Online Office Hours?

It is that time again.  A Sunday night, where I sit here and wait.  I have scheduled online office hours from 7-9pm, but, like most office hours, nobody shows up.  It is always strange.  We are required to hold 10 hours of office hours each week.  Yet, I can go weeks without seeing any students in my office.  It raises questions that I was exploring in the education post earlier today, which is what is the purpose of the college/university.  The emphasis is on modern education/learning, and we design our courses to match that expectation.  Yet, we have this weird office hour requirement that harkens back to an earlier time, when everyone who went to college lived on campus and had no access to technology.  Now, I am much more likely to get an email or message inside the LMS than I am to get a face-to-face visit from a student.  And, this applies just as much to my face-to-face students as to my online students.  I see them regularly through the week, and they will talk to me before and after class, but I do not see them outside of the classroom either.

So, what do we do with this outdated idea of office hours.  I’m not saying that the office hours are a waste of my time.  They are a perfect time for me to get things done, but the ones on campus are certainly less productive than they could be, as being tied to my office during that time is not the most efficient way to get things done.  Yet, the idea of online office hours is to make myself even more available, while giving me flexibility to do things from home.  So, the concept is nice, but the reality is that I’m still tied to a single place, wherever I set up the office hours, and I still have to sit here waiting for someone to show up.  I tried to pick a time for my office hours that would work for online students.  Since assignments are generally due on Sunday evening, I had thought that 7-9pm on Sunday would be perfect to answer questions.  And, to a certain extent, it is, as I have answered about 8 emails in the last 45 minutes that I’ve been in my office hours.  Yet, I am sitting here with a videoconferencing chatroom set up for students that they do not attend.  But the few who do come by always say how great it is that I do something like this, but even then, I see them once and then never again.

All of it makes me think about the whole education thing again.  What are office hours actually for?  Who are they to benefit?  If students aren’t going to go to them, then what’s the use of having them?  So, what might alternatives be?  I am already “on” pretty much from when I get up in the morning until when I go to bed.  I answer emails from about 8am – 10pm regularly, and I often will answer well after 10pm.  I guess the question is, is that enough?  Should I instead offer things in my office hours – i.e. today I’m going to discuss the essay questions for the exam, come during that time to hear more.  Well, then I’m having study sessions.  Would that also be considered an “office hour?”  I just don’t know.  It seems that we’re trapped in this archaic system.

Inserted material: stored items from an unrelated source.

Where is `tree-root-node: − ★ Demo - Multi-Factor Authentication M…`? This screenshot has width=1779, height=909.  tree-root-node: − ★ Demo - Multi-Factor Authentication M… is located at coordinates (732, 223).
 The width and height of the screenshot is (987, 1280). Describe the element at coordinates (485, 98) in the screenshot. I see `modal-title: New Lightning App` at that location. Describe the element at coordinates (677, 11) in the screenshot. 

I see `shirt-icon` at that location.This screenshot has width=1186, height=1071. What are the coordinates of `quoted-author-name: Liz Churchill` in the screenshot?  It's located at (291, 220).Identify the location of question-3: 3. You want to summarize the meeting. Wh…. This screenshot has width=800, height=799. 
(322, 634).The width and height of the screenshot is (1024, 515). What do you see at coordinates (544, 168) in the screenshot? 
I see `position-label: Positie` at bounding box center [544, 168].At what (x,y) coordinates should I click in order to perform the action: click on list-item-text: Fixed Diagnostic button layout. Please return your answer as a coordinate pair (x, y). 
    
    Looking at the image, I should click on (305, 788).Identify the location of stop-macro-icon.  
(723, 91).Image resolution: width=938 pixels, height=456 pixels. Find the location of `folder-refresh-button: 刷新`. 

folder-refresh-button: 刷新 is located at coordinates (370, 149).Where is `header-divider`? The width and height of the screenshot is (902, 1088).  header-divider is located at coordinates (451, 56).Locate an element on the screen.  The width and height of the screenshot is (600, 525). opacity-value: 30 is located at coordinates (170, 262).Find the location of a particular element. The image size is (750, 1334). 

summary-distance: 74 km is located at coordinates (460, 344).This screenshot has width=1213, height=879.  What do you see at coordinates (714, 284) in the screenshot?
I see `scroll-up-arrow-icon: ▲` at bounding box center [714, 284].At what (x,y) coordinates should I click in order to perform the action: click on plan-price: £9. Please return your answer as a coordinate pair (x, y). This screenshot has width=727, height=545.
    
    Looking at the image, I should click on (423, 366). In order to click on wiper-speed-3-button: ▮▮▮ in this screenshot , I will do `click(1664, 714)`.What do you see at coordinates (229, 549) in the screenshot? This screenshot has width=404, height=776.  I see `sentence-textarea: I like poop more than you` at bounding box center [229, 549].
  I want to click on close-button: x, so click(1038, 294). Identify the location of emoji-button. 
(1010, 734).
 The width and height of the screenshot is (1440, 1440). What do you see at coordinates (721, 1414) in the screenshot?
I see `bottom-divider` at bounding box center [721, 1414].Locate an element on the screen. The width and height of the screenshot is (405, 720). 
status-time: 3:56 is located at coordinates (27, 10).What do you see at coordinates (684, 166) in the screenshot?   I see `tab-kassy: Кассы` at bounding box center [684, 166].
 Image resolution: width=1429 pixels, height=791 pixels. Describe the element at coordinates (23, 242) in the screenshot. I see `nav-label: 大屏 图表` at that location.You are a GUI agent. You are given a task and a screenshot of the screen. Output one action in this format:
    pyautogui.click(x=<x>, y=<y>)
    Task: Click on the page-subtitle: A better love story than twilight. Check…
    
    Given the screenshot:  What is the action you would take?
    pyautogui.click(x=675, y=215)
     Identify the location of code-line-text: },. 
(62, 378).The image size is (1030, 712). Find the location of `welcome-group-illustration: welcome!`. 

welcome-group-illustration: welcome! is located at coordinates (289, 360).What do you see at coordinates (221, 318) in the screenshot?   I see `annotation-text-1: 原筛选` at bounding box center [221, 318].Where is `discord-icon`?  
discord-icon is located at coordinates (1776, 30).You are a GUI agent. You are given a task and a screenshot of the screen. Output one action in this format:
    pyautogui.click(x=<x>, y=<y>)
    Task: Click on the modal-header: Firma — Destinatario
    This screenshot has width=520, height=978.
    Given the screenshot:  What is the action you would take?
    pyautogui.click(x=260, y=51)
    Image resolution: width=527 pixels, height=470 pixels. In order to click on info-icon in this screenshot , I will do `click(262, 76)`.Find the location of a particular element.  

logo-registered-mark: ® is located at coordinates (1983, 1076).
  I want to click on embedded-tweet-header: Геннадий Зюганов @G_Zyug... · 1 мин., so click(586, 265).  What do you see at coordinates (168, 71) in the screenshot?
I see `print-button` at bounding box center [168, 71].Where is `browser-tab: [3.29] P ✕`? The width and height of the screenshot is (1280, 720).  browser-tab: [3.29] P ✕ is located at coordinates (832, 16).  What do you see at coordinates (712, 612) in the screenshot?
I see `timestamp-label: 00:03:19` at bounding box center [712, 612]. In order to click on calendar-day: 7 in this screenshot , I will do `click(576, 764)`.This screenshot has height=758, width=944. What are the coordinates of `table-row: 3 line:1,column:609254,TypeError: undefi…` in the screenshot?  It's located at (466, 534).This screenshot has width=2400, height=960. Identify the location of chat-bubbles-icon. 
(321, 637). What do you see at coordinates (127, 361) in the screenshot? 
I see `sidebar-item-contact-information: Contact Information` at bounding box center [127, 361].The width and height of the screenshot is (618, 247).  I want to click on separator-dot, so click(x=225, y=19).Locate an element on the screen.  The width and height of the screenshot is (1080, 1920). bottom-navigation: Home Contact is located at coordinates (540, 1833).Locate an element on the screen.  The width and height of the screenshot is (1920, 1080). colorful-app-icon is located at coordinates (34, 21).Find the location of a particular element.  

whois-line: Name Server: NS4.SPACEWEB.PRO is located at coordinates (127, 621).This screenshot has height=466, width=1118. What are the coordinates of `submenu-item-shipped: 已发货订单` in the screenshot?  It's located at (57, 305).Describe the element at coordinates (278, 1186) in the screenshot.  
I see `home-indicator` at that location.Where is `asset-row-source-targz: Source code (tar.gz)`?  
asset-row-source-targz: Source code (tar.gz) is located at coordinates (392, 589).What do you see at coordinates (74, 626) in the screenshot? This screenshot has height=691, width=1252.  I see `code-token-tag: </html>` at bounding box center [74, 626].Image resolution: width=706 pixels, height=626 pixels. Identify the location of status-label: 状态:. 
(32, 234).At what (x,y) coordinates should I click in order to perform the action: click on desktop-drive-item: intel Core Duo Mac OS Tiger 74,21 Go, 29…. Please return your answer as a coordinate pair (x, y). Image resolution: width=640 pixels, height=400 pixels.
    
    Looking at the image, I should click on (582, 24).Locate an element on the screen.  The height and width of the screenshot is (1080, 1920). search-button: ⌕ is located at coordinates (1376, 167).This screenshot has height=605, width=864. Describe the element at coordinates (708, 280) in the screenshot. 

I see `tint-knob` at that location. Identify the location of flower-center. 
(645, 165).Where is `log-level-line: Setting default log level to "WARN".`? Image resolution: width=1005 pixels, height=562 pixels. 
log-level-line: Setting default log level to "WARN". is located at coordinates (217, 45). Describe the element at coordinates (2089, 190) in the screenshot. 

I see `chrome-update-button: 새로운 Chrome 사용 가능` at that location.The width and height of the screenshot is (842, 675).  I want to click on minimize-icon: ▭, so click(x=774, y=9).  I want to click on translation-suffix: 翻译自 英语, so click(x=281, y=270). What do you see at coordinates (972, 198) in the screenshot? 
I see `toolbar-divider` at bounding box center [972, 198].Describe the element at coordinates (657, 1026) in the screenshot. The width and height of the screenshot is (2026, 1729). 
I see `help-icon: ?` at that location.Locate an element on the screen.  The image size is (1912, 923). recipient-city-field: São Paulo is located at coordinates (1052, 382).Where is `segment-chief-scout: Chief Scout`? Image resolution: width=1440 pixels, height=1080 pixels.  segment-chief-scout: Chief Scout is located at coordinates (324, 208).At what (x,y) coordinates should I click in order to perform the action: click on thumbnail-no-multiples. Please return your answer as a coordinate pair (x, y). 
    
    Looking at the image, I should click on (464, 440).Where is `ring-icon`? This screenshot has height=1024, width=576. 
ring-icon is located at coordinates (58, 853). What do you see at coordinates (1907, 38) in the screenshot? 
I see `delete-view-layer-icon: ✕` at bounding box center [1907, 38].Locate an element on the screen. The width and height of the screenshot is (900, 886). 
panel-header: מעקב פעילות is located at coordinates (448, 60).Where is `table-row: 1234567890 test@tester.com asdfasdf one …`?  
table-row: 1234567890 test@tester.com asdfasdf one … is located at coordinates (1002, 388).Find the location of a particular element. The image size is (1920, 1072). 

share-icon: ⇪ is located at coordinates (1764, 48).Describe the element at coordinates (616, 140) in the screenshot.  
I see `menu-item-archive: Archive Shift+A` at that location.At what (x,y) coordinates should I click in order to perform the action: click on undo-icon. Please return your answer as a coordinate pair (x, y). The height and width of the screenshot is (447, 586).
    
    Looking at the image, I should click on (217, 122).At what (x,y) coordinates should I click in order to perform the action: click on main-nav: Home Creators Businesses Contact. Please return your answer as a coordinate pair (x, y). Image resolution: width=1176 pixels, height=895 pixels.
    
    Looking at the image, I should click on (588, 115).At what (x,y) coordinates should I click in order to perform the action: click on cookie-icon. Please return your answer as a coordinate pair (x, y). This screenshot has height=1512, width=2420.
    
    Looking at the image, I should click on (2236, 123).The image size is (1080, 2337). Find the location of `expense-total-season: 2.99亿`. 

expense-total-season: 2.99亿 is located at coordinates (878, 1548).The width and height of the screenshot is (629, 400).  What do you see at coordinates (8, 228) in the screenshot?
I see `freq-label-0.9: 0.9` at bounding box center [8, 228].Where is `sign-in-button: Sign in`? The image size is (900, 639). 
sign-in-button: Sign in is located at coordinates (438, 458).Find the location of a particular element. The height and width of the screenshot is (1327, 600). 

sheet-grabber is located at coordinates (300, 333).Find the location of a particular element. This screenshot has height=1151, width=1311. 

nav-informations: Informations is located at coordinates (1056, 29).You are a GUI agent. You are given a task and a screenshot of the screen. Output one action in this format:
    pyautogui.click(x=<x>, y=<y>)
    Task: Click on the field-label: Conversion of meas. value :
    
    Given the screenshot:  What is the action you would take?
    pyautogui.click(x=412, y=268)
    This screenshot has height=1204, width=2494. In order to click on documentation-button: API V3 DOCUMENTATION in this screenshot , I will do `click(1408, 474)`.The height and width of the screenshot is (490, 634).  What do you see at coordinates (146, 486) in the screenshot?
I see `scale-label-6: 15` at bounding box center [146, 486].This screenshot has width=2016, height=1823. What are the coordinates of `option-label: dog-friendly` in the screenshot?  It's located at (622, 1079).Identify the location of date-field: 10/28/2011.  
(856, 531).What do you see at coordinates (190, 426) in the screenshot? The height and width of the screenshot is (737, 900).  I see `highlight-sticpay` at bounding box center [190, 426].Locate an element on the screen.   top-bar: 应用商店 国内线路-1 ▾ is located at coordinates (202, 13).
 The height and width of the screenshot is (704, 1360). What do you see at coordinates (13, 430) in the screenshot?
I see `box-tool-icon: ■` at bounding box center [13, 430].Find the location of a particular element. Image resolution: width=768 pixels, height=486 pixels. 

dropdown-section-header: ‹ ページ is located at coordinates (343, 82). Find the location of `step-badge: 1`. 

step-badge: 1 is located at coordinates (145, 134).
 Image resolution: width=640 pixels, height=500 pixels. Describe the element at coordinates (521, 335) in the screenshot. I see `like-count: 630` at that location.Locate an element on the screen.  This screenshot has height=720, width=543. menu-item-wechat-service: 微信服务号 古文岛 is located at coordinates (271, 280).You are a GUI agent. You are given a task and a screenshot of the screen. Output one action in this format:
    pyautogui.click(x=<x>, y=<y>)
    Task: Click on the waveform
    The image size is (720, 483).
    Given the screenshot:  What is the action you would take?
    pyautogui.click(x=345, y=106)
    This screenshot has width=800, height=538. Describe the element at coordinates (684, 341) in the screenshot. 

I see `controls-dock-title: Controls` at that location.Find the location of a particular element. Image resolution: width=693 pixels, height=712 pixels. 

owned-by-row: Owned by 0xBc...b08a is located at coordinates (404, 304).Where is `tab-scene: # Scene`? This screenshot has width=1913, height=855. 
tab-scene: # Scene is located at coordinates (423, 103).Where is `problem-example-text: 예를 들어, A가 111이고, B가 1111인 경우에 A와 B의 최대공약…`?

Anybody who reads this, do you have any ideas?  If you’re a student, what do you want (if anything) out of office hours?  Are online office hours useful to you?  If you’re an instructor, what do you use office hours for?  Do you get students to come by without requiring them to?

About Scott Williams

I am an educator, community-college instructor, thinker, husband, parent of four, student of life, player of video games, voracious reader, restless wanderer, and all-around guy.

3 responses to “Online Office Hours?”

  1. Sydney Bobbitt says :

    Honestly I’ve never seen the need for office hours unless the class was something math related where I actually needed someone sitting in front of me showing me how to solve my problem. In subjects other than math or physics I find that it is just easier to shoot my professor an email or use the all knowing Google than it is to waste the gas or even the time traveling to said “office hours.” With that said, I don’t necessarily think office hours are a bad idea by any means, but I believe it would be more productive if one simply scheduled an appointment with their professor to discuss their problem rather than restricting you (and other professors) to their office and students, who like myself work full time, to the time restraints of office hours.


    • Scott Williams says :

      Thank you for responding. You are largely confirming what I already suspected. It is hard to know from our end what to do, and I’m not sure that a change is really going to happen anyway. I like the idea of being available, yet not necessarily tied to an office. Yet, if I’m on campus, I’m going to be in my office anyway, so I’m not sure there would be much difference. Anyway, I will continue to think on it.